How an unanswered call-back gets escalated
Most text-backs do their job: the caller replies and books. But some don’t — the message lands, nobody answers, and without a nudge that caller is exactly the one who quietly drifts away. This post is about the safety net: the scheduled sweep that notices a text-back has gone unanswered and puts the caller in front of a person to follow up.
Key takeaways
- Some text-backs are never answered — and an unanswered text-back is a customer quietly slipping away, so the system watches for it.
- An EventBridge Scheduler rule runs a sweep on a fixed cadence, looking for calls that were texted but have had no reply within a set window.
- Each stale call is handed to a person to ring back, with the call time, the matched customer, and the text that went out attached.
- The sweep escalates a call exactly once, respects quiet hours, and never sends the caller a second automated text.
- It’s the difference between “we texted them” and “we got them back” — the net under the whole system.
The ones that go quiet
Most text-backs work: the caller reads it, taps the booking link or texts back, and Part 4 takes over. But some don’t. The text lands, the caller means to reply, and then the bus comes or the kettle boils and they forget. From the business’s side this looks identical to success — a text was sent — which is exactly why it’s dangerous. That caller had a need a few minutes ago and now they’re drifting, and nobody at the shop has any reason to notice. A system that only ever fires on incoming events would never see this, because the thing that needs acting on is an event that didn’t happen: a reply that never came.
Catching an absence needs something that runs on a clock rather than on a trigger. That’s the escalation sweep: a small scheduled job whose entire purpose is to find text-backs that have gone unanswered past a sensible window and put the caller in front of a person before they’re gone for good.
A job on a clock
The sweep is driven by EventBridge Scheduler — a managed cron that invokes a Lambda on a fixed cadence, with no always-on compute and effectively no cost. A sensible cadence is every 15 minutes during opening hours. Each run does the same simple thing: query the calls table for records that are texted but not replied, where the text-back went out longer ago than the no-reply window (say, 30 minutes) and which haven’t already been escalated. A short window catches people while their intent is still warm; making it configurable lets a business tune it — a restaurant taking bookings wants minutes, a tradesperson quoting jobs might be happy with a couple of hours.
For each call the sweep finds, it builds a handover and hands it to a person to ring back: the time of the missed call, the customer it was matched to (and their history, if any), the exact text-back that went out, and the fact that there’s been no reply. Then — and this is the important part — it marks the call escalated on the same record, so the next run 15 minutes later doesn’t flag the same call again. A call is escalated exactly once. The sweep raises a human, it does not send the caller a second automated text; the whole design rests on one text per missed call, and a chasing text would break that promise and read as nagging.

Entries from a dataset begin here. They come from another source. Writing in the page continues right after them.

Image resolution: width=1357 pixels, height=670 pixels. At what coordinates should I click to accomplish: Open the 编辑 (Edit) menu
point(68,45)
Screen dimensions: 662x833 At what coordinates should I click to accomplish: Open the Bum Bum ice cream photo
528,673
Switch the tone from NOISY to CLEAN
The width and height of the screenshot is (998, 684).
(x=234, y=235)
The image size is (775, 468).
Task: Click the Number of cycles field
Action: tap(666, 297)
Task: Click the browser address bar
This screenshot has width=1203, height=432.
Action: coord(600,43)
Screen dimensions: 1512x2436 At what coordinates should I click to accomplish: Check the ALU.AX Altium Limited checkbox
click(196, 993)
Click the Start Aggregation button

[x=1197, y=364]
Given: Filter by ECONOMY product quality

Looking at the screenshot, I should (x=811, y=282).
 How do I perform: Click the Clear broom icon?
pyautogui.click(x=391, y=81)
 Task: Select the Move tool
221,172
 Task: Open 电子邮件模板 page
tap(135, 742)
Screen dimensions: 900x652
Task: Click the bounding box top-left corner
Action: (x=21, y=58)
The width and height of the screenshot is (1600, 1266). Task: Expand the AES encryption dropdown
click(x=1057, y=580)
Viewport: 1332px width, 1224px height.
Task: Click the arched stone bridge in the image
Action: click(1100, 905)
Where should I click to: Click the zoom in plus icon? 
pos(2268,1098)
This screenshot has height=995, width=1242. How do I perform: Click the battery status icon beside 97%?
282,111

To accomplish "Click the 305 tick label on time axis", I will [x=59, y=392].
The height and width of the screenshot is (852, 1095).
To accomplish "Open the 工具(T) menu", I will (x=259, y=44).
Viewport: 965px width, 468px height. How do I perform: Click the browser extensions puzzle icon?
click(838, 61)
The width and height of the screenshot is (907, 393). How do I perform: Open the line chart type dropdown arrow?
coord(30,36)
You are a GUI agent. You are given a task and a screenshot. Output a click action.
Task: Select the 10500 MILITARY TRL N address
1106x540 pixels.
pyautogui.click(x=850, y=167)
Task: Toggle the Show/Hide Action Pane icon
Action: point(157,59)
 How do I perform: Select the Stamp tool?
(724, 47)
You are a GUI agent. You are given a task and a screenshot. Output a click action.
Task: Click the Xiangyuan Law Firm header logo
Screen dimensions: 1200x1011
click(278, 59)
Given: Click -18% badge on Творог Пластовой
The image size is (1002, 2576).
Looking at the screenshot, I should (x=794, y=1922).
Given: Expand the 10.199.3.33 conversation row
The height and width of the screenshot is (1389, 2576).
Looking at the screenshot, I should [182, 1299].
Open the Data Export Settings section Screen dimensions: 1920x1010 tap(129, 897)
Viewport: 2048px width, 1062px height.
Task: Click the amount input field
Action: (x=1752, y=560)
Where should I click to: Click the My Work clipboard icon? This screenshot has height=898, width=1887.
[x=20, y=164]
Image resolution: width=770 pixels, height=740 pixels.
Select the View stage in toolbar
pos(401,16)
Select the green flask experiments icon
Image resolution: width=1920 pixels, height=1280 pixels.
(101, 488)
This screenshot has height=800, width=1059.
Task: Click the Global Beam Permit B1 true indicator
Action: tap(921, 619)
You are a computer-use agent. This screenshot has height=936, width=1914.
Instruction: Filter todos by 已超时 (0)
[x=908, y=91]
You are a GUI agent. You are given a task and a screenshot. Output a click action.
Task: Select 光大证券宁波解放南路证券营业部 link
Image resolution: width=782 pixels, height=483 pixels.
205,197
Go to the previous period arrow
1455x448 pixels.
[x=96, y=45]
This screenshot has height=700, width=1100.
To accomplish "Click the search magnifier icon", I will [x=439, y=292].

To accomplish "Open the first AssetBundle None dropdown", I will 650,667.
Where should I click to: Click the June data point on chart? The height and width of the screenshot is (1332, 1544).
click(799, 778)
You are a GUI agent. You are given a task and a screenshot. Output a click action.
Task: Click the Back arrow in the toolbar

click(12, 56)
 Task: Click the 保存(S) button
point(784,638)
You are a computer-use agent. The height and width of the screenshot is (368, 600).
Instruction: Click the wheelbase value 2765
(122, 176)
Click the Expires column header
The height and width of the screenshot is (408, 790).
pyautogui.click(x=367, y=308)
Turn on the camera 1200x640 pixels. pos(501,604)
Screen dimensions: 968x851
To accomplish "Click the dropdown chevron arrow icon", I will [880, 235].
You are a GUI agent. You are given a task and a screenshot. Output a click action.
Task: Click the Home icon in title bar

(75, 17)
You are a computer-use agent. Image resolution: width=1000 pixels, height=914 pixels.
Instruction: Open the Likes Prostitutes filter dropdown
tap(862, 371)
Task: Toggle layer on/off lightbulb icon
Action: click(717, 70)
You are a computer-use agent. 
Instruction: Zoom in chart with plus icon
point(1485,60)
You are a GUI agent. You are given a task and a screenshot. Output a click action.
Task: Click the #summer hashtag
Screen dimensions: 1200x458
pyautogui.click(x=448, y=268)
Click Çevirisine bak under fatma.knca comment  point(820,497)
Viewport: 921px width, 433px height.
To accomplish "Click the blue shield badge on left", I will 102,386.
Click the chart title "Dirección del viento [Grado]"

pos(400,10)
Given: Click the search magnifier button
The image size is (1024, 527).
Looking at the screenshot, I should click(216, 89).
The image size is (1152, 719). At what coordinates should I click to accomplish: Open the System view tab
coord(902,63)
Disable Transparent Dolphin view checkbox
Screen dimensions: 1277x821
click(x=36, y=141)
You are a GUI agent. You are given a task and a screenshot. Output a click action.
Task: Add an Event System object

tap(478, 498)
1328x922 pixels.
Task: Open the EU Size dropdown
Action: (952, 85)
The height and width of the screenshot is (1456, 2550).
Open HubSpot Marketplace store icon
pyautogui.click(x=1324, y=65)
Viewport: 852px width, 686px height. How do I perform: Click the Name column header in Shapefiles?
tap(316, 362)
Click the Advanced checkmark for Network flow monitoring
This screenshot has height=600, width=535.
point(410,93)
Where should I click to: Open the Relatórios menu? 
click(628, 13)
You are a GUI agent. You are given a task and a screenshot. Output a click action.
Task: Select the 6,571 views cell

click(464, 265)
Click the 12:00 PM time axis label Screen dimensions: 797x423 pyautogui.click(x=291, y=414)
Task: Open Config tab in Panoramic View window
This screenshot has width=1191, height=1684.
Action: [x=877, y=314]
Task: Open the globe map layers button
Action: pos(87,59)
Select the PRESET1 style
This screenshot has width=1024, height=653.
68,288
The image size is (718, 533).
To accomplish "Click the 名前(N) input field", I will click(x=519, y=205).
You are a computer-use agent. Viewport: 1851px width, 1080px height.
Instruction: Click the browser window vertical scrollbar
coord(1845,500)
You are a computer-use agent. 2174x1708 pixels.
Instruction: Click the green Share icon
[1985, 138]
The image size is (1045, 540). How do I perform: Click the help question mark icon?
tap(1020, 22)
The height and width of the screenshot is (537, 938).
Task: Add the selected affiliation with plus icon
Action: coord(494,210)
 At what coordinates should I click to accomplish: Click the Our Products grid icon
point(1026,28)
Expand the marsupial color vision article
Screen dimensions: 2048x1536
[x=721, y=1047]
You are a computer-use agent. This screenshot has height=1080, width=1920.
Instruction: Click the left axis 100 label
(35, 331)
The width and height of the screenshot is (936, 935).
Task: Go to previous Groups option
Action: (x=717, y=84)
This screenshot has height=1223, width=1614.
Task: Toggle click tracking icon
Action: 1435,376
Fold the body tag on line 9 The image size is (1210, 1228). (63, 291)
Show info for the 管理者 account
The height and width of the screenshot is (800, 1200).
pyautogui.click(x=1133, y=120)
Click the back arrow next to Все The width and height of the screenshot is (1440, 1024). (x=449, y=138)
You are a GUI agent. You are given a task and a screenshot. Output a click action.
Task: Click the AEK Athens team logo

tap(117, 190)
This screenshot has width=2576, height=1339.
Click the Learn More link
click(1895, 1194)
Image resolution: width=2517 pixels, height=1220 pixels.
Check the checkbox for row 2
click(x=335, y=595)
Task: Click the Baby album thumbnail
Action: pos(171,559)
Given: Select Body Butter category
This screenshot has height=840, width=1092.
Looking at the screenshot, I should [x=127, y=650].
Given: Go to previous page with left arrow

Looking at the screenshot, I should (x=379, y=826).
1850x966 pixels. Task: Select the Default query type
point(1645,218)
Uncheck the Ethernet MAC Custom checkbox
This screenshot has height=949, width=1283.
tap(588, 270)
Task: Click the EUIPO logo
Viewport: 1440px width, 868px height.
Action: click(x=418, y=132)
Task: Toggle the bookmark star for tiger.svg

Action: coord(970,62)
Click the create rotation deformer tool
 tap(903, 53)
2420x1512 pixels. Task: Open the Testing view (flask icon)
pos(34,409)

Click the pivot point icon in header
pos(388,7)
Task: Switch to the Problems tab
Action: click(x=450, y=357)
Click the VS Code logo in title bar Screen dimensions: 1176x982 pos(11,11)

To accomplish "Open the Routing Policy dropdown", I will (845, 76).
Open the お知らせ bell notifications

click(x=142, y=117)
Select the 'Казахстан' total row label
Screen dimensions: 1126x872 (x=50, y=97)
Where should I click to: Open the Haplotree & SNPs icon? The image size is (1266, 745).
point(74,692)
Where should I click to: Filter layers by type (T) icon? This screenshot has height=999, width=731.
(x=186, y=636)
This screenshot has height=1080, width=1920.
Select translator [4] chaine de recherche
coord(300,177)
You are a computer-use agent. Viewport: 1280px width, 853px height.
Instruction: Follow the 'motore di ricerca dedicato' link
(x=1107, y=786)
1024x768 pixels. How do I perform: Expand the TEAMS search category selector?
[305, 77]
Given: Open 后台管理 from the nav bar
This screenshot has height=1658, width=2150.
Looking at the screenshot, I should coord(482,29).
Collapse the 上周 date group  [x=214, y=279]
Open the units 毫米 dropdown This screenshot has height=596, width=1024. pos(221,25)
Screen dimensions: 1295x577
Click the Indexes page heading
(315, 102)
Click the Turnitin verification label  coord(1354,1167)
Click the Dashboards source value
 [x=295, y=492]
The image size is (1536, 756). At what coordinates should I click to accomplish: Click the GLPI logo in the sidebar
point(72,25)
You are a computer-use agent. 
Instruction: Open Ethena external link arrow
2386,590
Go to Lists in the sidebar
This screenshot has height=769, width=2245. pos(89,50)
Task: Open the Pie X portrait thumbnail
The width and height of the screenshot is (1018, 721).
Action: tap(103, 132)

Why a sweep, and not a timer per call
You could imagine scheduling a one-off check for each individual text-back — set a 30-minute timer when the text goes out, fire it, see if there’s a reply. It works, but it means a scheduled entity per missed call, more moving parts to create and clean up, and a pile of near-simultaneous invocations on a busy morning. A single periodic sweep is simpler and cheaper: one rule, one function, one query that scales to whatever volume the day brings, and idempotent by design because the escalated flag means re-running it never double-notifies. At this scale the 15-minute granularity is plenty — the difference between a 30- and a 42-minute callback is nothing next to the difference between a callback and none.
The sweep also respects the same guardrails as everything else. It runs only during opening hours, so it doesn’t ping the owner’s phone overnight; a call missed at 11pm waits and is swept in the morning. It checks the opt-out list, so a number that texted STOP after the text-back is never escalated. And it touches only its own state — it reads calls and writes the escalated flag, nothing more — which keeps it safe to run unattended every quarter of an hour, forever.
Design rules that shaped escalation
- Watch for the event that didn’t happen. A reply that never came is the signal; only a scheduled sweep can see an absence.
- A clock, not a trigger. EventBridge Scheduler runs the sweep on a fixed cadence with no always-on compute.
- Escalate once. The escalated flag on the call record makes the sweep idempotent — no call is ever flagged twice.
- Raise a human, don’t chase the caller. The sweep notifies a person to ring back; it never sends a second automated text.
- The same guardrails apply. Opening hours and the opt-out list are honoured by the sweep exactly as by the live path.
- One sweep beats many timers. A single periodic query is simpler, cheaper, and idempotent than a scheduled entity per call.